There aren’t any good special effects set pieces. The special effects themselves aren’t bad and are at times even effective—the invisible man stuff is more reliable than the military-related stuff, which occasionally has something like a matte painting at an entirely wrong angle and director Marin and editor Edward Curtiss rely on speeding up the film way too much. But if you don’t see the remnants of Hall’s eyes under the cold cream (he’s caked in it so Massey can see him and they can flirt, or whatever it’s called when actors acting badly perform a poorly written script), it’s pretty impressive. Or impressive enough.

Because Invisible Agent is never enough. Hardwicke being really effective as a pervy old Nazi or Lorre being able to be good in an impossible, bad part are not surprising revelations. If Hall weren’t terrible it’d be enough. If Massey weren’t a combination of bad and lost, it… no, it wouldn’t be enough. Hall’s too bad. Siodmak’s script is too bad.

I hope Invisible Agent proves forgettable. I fear it will not. But I hope it does.

Frankenstein Meets the Wolf Man (1943, Roy William Neill)

Of all the Universal monster movies, The Wolf Man “deserved” a real sequel most. With Frankenstein Meets the Wolf Man, Lon Chaney Jr.’s abilities to essay the Larry Talbot role really shine through. I’ve read (and maybe even repeated here) Chaney never gets credit for playing such a physical role while being a bigger man.

Here he actually starts showing off a lot of acting chops, as his character becomes, essentially, a suicidal lunatic. Being able to elicit sympathy with such a character is no easy task and Chaney does it. It helps having Maria Ouspenskaya around doesn’t hurt. In maybe three minutes, she and Chaney establish this surrogate mother and son relationship and whenever he talks about killing himself, they cut to her quietly sad expression.

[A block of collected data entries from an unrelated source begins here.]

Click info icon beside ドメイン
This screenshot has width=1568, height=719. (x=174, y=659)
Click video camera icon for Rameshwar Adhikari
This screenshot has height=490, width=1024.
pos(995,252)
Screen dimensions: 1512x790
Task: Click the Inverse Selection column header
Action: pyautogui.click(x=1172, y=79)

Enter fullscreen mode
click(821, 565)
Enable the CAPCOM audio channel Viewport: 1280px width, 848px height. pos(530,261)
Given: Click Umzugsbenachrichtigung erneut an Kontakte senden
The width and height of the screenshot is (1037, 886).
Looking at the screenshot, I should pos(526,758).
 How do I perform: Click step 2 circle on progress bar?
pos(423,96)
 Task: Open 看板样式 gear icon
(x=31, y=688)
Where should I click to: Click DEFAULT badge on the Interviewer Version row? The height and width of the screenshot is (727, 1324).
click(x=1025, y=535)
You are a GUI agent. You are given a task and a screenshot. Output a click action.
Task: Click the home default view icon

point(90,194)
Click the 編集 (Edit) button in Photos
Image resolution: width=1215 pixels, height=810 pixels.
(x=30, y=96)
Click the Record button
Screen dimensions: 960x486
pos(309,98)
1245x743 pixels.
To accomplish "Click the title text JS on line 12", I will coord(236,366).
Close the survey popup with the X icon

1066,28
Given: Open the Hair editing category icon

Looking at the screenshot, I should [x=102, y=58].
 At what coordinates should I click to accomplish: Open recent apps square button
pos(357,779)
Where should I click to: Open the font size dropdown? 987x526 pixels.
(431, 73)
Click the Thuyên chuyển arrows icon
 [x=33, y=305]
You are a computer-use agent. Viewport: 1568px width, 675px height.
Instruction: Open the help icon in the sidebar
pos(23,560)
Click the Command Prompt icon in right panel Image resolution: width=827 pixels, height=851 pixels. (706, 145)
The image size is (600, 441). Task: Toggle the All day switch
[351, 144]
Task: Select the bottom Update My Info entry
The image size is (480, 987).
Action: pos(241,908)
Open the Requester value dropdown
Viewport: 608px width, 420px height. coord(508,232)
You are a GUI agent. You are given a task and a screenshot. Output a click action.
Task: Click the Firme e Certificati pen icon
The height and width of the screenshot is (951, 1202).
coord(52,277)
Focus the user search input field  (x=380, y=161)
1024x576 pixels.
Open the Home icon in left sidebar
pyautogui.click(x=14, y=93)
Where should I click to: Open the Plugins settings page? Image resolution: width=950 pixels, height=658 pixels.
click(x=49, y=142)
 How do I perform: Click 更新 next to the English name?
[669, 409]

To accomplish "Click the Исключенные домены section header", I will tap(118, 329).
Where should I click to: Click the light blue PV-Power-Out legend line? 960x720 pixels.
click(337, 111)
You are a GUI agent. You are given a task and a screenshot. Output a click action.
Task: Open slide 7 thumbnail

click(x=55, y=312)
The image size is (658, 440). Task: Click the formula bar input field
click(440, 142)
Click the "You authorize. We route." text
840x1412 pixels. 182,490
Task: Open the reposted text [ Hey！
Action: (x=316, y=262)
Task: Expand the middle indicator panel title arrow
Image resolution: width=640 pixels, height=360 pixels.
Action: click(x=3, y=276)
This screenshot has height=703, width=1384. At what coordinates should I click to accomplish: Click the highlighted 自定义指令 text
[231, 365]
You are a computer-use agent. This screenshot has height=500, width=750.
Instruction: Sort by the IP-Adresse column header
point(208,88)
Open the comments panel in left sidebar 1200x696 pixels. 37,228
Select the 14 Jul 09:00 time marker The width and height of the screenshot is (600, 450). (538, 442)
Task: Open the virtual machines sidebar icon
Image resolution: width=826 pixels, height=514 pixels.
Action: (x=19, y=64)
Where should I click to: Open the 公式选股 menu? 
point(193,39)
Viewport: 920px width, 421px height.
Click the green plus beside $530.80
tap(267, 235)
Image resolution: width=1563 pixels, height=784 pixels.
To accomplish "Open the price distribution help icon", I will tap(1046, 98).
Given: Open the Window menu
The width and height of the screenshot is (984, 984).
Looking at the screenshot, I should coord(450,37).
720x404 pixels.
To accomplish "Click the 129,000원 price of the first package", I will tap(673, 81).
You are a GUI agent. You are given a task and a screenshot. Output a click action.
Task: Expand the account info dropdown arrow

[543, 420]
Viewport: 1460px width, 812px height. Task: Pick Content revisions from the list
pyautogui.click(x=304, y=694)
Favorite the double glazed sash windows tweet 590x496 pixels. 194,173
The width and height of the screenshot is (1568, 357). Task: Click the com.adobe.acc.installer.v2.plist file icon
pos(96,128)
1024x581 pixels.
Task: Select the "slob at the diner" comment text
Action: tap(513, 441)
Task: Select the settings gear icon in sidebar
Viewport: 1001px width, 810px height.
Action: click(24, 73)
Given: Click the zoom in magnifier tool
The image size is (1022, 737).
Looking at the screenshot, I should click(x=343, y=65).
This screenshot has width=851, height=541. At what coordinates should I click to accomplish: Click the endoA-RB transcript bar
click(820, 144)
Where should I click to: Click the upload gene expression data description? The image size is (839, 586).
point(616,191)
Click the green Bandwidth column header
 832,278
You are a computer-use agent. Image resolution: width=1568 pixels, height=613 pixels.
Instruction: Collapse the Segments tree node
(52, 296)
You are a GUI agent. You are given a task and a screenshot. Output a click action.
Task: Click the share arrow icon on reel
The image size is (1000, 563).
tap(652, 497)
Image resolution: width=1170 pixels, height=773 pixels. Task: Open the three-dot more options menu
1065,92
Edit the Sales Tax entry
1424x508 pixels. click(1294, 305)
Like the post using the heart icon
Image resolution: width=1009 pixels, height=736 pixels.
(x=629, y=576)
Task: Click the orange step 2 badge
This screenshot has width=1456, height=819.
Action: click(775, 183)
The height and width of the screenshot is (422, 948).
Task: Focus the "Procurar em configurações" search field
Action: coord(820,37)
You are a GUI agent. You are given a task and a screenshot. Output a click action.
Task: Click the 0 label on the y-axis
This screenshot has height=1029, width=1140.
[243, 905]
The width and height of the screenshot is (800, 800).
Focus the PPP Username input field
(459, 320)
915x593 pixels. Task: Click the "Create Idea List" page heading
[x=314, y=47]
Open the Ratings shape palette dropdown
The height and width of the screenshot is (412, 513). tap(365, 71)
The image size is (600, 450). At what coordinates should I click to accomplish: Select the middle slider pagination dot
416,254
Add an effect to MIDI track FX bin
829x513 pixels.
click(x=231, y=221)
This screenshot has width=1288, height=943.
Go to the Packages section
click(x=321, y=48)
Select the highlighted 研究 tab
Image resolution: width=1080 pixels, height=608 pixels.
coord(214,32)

Of course, the film’s got a lot of editing troubles of that nature (Bela Lugosi’s Frankenstein monster originally talked, making the film a direct sequel to the previous Ghost of Frankenstein, but they cut those scenes out) and there’s Patric Knowles’s way too rapid switch from caring doctor to mad scientist.

Knowles is fine at the beginning, when the film’s just a Wolf Man sequel, but gets silly when he returns. Ilona Massey is also a weak female lead.

The supporting cast is strong–Lionel Atwill, Dennis Hoey, Dwight Frye are all good. Rex Evans is a great villain, but never gets his comeuppance.

And Neill’s a solid director, even if he doesn’t top his opening shot.

Decent enough, could’ve been better.